Repeat the entire listing below exactly.

[Opening RECORDED INFORMATION section]

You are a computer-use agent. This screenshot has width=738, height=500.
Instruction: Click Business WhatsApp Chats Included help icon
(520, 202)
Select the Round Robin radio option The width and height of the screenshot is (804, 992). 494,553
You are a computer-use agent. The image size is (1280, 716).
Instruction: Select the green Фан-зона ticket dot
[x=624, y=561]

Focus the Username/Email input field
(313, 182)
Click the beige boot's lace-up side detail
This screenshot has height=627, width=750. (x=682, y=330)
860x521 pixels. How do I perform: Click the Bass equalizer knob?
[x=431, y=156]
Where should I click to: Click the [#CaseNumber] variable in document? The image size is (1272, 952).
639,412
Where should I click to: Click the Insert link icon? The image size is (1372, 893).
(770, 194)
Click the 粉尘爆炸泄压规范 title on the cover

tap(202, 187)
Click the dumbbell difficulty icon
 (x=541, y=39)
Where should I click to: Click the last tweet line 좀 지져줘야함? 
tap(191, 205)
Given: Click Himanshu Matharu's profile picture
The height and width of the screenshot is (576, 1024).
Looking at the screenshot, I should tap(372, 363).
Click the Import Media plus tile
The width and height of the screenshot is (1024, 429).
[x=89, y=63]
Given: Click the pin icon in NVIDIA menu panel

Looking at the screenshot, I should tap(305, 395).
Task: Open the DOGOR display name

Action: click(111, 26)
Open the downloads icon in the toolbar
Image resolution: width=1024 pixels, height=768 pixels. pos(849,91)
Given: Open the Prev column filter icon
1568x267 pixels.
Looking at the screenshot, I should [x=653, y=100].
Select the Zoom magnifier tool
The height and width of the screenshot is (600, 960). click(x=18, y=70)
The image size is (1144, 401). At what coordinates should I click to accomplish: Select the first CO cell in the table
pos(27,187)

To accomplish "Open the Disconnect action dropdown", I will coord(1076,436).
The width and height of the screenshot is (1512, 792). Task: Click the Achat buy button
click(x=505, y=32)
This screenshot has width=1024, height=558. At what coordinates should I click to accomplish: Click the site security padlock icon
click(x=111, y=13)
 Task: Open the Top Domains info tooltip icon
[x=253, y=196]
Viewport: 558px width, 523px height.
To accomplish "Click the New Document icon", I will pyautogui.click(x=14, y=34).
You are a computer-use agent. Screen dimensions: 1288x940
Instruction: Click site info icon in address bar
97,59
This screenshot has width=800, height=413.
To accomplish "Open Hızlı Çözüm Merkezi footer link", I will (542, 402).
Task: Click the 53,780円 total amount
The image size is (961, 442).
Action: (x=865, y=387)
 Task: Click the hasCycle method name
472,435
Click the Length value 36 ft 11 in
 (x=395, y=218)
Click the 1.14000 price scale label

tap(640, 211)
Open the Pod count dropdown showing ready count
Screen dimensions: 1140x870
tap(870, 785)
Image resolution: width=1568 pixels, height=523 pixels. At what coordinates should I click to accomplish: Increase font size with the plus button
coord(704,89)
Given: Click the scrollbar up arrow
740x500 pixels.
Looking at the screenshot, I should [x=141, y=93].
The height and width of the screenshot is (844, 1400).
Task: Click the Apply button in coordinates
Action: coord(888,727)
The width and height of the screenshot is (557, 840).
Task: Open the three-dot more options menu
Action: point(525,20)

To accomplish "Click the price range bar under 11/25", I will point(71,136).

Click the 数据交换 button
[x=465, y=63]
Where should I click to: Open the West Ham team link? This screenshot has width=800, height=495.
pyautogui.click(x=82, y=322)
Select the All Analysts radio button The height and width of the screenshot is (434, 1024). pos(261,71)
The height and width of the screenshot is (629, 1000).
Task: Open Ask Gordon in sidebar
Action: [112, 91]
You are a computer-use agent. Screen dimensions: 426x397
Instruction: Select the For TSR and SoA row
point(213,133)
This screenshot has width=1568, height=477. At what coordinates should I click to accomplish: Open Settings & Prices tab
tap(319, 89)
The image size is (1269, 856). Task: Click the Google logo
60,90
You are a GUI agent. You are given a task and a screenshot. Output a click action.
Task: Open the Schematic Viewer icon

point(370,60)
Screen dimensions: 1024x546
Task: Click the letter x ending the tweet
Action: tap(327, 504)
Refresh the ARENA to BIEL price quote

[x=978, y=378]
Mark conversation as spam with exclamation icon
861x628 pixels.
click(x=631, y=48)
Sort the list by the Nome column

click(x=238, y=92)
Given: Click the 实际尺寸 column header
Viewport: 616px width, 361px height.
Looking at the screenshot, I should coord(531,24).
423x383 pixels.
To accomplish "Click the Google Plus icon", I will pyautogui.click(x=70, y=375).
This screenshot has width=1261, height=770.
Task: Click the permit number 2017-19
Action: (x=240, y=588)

[Closing RECORDED INFORMATION section]

• [THE COMPLETED TASK]:
You are a computer-use agent. This screenshot has width=738, height=500.
Instruction: Click Business WhatsApp Chats Included help icon
(520, 202)
Select the Round Robin radio option The width and height of the screenshot is (804, 992). 494,553
You are a computer-use agent. The image size is (1280, 716).
Instruction: Select the green Фан-зона ticket dot
[x=624, y=561]

Focus the Username/Email input field
(313, 182)
Click the beige boot's lace-up side detail
This screenshot has height=627, width=750. (x=682, y=330)
860x521 pixels. How do I perform: Click the Bass equalizer knob?
[x=431, y=156]
Where should I click to: Click the [#CaseNumber] variable in document? The image size is (1272, 952).
639,412
Where should I click to: Click the Insert link icon? The image size is (1372, 893).
(770, 194)
Click the 粉尘爆炸泄压规范 title on the cover

tap(202, 187)
Click the dumbbell difficulty icon
 (x=541, y=39)
Where should I click to: Click the last tweet line 좀 지져줘야함? 
tap(191, 205)
Given: Click Himanshu Matharu's profile picture
The height and width of the screenshot is (576, 1024).
Looking at the screenshot, I should tap(372, 363).
Click the Import Media plus tile
The width and height of the screenshot is (1024, 429).
[x=89, y=63]
Given: Click the pin icon in NVIDIA menu panel

Looking at the screenshot, I should tap(305, 395).
Task: Open the DOGOR display name

Action: click(111, 26)
Open the downloads icon in the toolbar
Image resolution: width=1024 pixels, height=768 pixels. pos(849,91)
Given: Open the Prev column filter icon
1568x267 pixels.
Looking at the screenshot, I should [x=653, y=100].
Select the Zoom magnifier tool
The height and width of the screenshot is (600, 960). click(x=18, y=70)
The image size is (1144, 401). At what coordinates should I click to accomplish: Select the first CO cell in the table
pos(27,187)

To accomplish "Open the Disconnect action dropdown", I will coord(1076,436).
The width and height of the screenshot is (1512, 792). Task: Click the Achat buy button
click(x=505, y=32)
This screenshot has width=1024, height=558. At what coordinates should I click to accomplish: Click the site security padlock icon
click(x=111, y=13)
 Task: Open the Top Domains info tooltip icon
[x=253, y=196]
Viewport: 558px width, 523px height.
To accomplish "Click the New Document icon", I will pyautogui.click(x=14, y=34).
You are a computer-use agent. Screen dimensions: 1288x940
Instruction: Click site info icon in address bar
97,59
This screenshot has width=800, height=413.
To accomplish "Open Hızlı Çözüm Merkezi footer link", I will (542, 402).
Task: Click the 53,780円 total amount
The image size is (961, 442).
Action: (x=865, y=387)
 Task: Click the hasCycle method name
472,435
Click the Length value 36 ft 11 in
 (x=395, y=218)
Click the 1.14000 price scale label

tap(640, 211)
Open the Pod count dropdown showing ready count
Screen dimensions: 1140x870
tap(870, 785)
Image resolution: width=1568 pixels, height=523 pixels. At what coordinates should I click to accomplish: Increase font size with the plus button
coord(704,89)
Given: Click the scrollbar up arrow
740x500 pixels.
Looking at the screenshot, I should [x=141, y=93].
The height and width of the screenshot is (844, 1400).
Task: Click the Apply button in coordinates
Action: coord(888,727)
The width and height of the screenshot is (557, 840).
Task: Open the three-dot more options menu
Action: point(525,20)

To accomplish "Click the price range bar under 11/25", I will point(71,136).

Click the 数据交换 button
[x=465, y=63]
Where should I click to: Open the West Ham team link? This screenshot has width=800, height=495.
pyautogui.click(x=82, y=322)
Select the All Analysts radio button The height and width of the screenshot is (434, 1024). pos(261,71)
The height and width of the screenshot is (629, 1000).
Task: Open Ask Gordon in sidebar
Action: [112, 91]
You are a computer-use agent. Screen dimensions: 426x397
Instruction: Select the For TSR and SoA row
point(213,133)
This screenshot has width=1568, height=477. At what coordinates should I click to accomplish: Open Settings & Prices tab
tap(319, 89)
The image size is (1269, 856). Task: Click the Google logo
60,90
You are a GUI agent. You are given a task and a screenshot. Output a click action.
Task: Open the Schematic Viewer icon

point(370,60)
Screen dimensions: 1024x546
Task: Click the letter x ending the tweet
Action: tap(327, 504)
Refresh the ARENA to BIEL price quote

[x=978, y=378]
Mark conversation as spam with exclamation icon
861x628 pixels.
click(x=631, y=48)
Sort the list by the Nome column

click(x=238, y=92)
Given: Click the 实际尺寸 column header
Viewport: 616px width, 361px height.
Looking at the screenshot, I should coord(531,24).
423x383 pixels.
To accomplish "Click the Google Plus icon", I will pyautogui.click(x=70, y=375).
This screenshot has width=1261, height=770.
Task: Click the permit number 2017-19
Action: (x=240, y=588)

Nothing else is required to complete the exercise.